A la frontière mexicaine, côté Texas, Llewyn Moss, qui vit chichement dans une caravane, découvre, lors d’une sortie de chasse à la biche, une brochette
de dix à douze malheureux cadavres, copieusement ensanglantés, à l’air stupide de ceux qui se sont figés pour l’éternité sans avoir eu le temps de prendre une petite pose.
Sur la scène macabre, il recueille, dans une camionnette, les ultimes borborygmes d’un pas tout à fait mort, détrousse les défunts, et, outre de la drogue, tombe sur une valise bourrée de billets de banque, de quoi faire nettement mieux qu’arrondir ses fins de mois. C’est son jour de chance, mais il risque de le payer plus cher que tout l’argent contenu dans la valise si l’on considère que rien ne vaut la vie… il se saisit du magot en dépit du danger.

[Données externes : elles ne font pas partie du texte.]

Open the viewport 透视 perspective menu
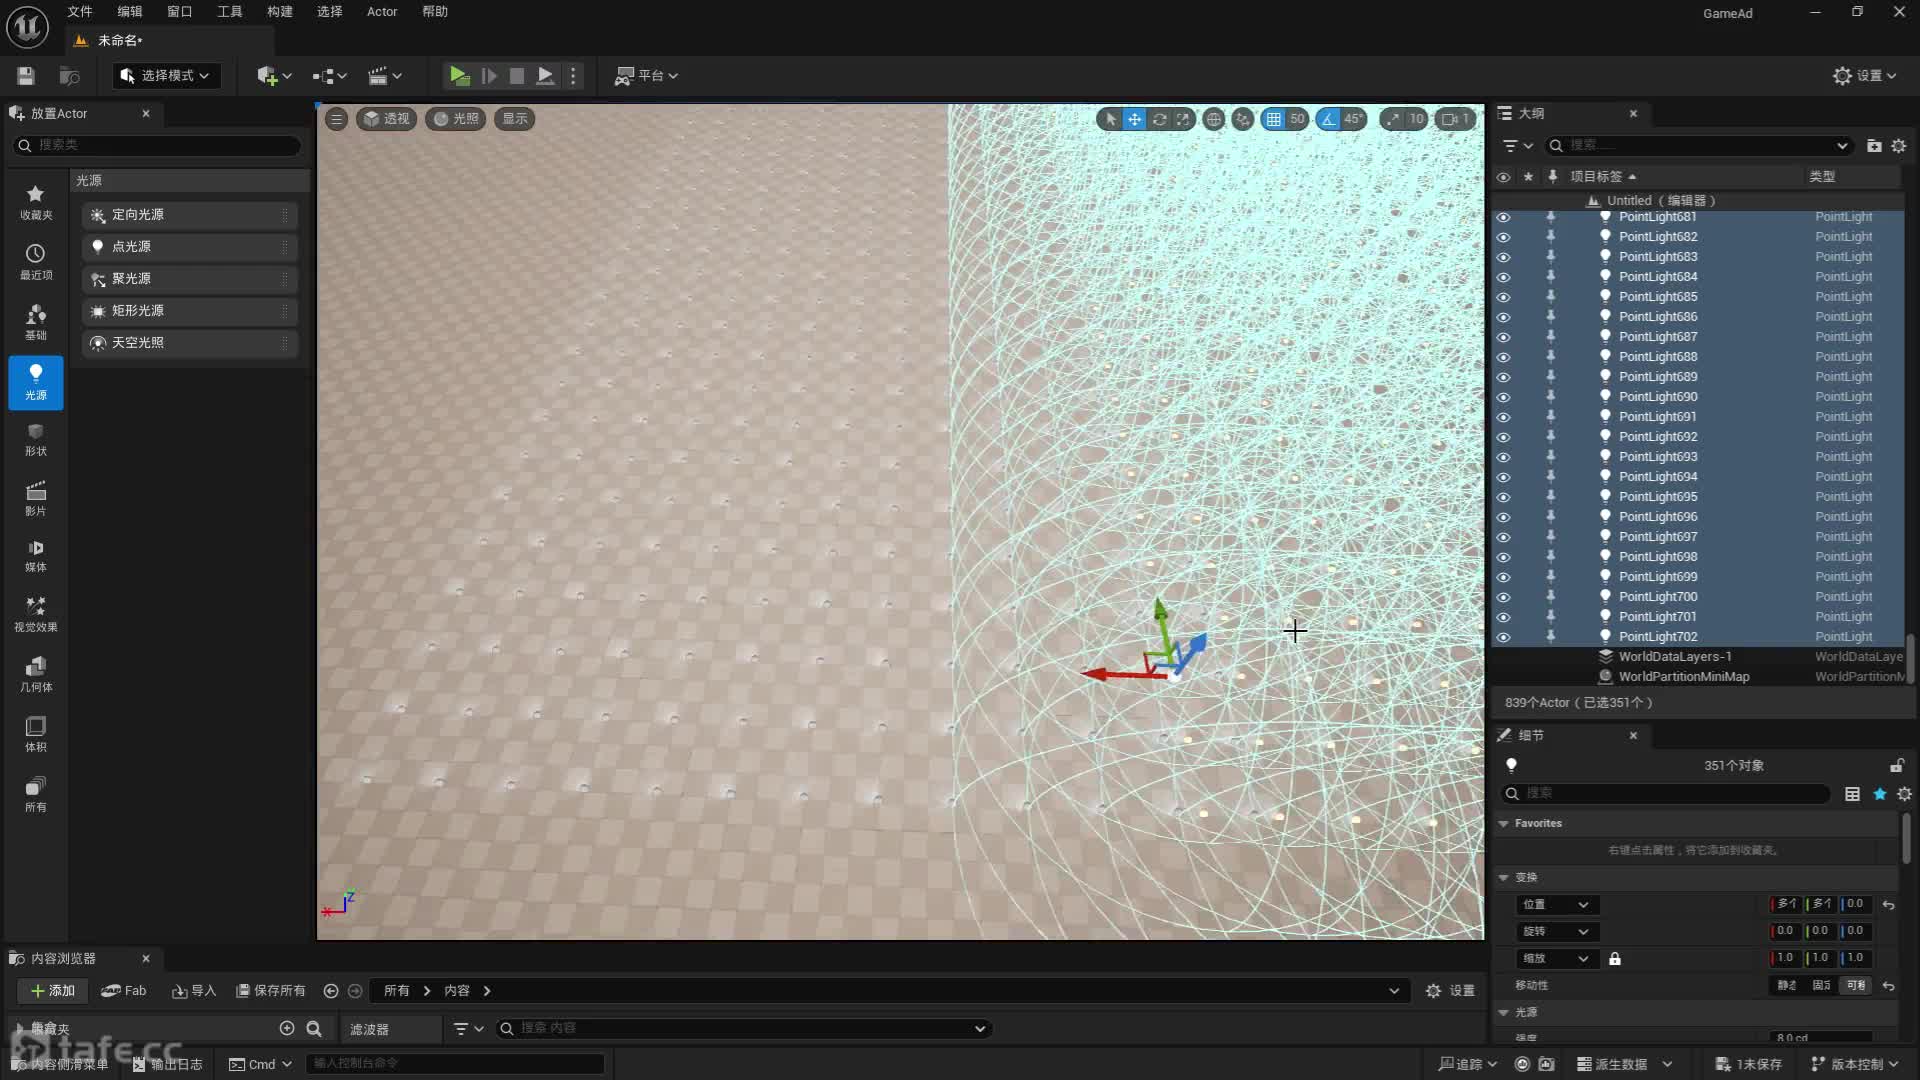 coord(386,118)
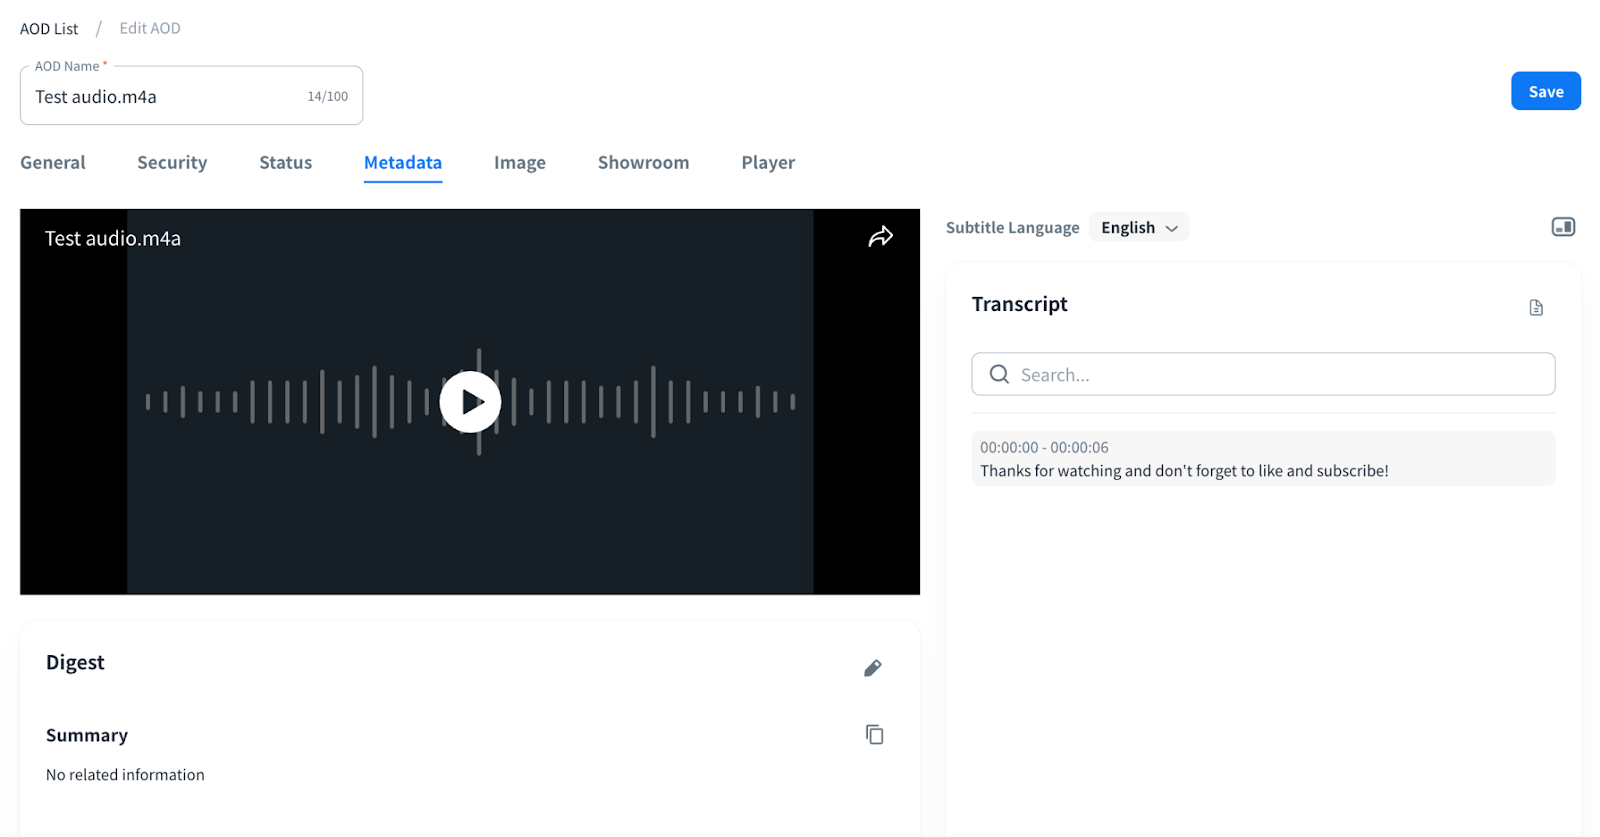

En effet le mec à qui appartient la valise a embauché un tueur à gage d’un genre particulier : un mexicain énigmatique qui assassine tous les gens qu’il trouve sur sa route avec une arme à air comprimé, destinée à estourbir les bœufs dans les abattoirs. Il l’utilise également pour casser toutes les serrures.
Llewyn envoie sa femme au loin, dans sa famille, et quitte la caravane. Une course-poursuite de grande qualité s’ensuit, au travers d’un parcours
constellé d’émotions fortes, d’hémoglobine. Les savants effets de clair-obscur font rayonner ces scènes d'action.
Le tueur porte un nom étrange non mémorisable. Llewyn l’appelle « Sugar », par dérision. C’est le genre de type qui, si vous le croisez, à priori ne vous effraie pas, mais vous intrigue. Il n’a pas l’air d’être avec vous, ni l’air plongé dans ses pensées: sa présence est évidente, mais nimbée d’une sorte de vide dans l’expression, dans le sourire neutre, sur la face : vous avez le temps de penser ça : « tiens, il y a un petit truc qui cloche chez lui… » avant de passer ad patres…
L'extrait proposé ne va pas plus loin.